What is OAuth and why is it beneficial?
OAuth 2.0 is a modern, open standard for more secure authentication that doesn’t require sharing your credentials with third parties. It supports Single Sign On (SSO), Multi-Factor Authentication (MFA), granular scopes for access to end user data, and many other features to keep your data much more secure in comparison to password-based authentication, which provides none of these features.
Re-authenticate end users
You'll need to re-authenticate all existing users that are currently using Basic authentication.
Identify affected accounts
To identify affected accounts, use the /a/{client_id}/accounts endpoint and filter by provider=eas or provider=ews, along with the authentication_method=password. This will return all accounts that are currently authenticated using Basic authentication.
You'll need to re-authenticate all accounts that are returned. With the account email, you can start setting up Hosted auth by including the login_hint. If you'd prefer to use Native auth, you can set this up instead.
An example Python script on how to use this API to iterate through all accounts and detect the accounts that need to be migrated is below:
import requests
import json
import base64
nylas_client_id="<NYLAS_CLIENT_ID>"
nylas_client_secret="<NYLAS_CLIENT_SECRET>"
auth_header = base64.b64encode(nylas_client_secret.encode("utf-8") + b":")
headers = {
b'Content-Type': b'application/json',
b'Authorization': b'Basic ' + auth_header
}
pagination_offset = 0
pagination_limit = 50
exchange_providers = ["eas", "ews"]
exchange_password_accounts = []
while True:
url = "https://api.nylas.com/a/{}/accounts?offset={}&limit={}".format(nylas_client_id, pagination_offset, pagination_limit)
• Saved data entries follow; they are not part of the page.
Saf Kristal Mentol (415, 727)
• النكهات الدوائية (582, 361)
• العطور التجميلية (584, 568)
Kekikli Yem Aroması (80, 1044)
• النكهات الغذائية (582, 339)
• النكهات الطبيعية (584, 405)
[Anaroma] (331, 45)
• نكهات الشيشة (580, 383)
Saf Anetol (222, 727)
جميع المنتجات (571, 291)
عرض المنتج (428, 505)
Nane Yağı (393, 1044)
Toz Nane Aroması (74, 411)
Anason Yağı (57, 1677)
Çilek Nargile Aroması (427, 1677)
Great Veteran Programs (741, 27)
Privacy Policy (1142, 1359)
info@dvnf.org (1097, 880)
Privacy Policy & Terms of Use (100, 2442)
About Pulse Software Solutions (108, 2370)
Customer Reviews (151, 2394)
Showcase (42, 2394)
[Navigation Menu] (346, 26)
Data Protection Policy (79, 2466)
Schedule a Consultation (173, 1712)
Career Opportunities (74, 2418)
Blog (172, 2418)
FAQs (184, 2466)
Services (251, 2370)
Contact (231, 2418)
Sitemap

response = requests.request("GET", url, headers=headers)
if response.status_code != 200:
break
data = response.json()
for account in data:
if account.get("provider") in exchange_providers and account.get("authentication_type") == "password":
exchange_password_accounts.append(account)
if len(data) < pagination_limit:
break
pagination_offset += len(data)
print(exchange_password_accounts) Re-authenticate affected users
After you have identified the affected users, you'll need to re-authenticate them using the OAuth flow.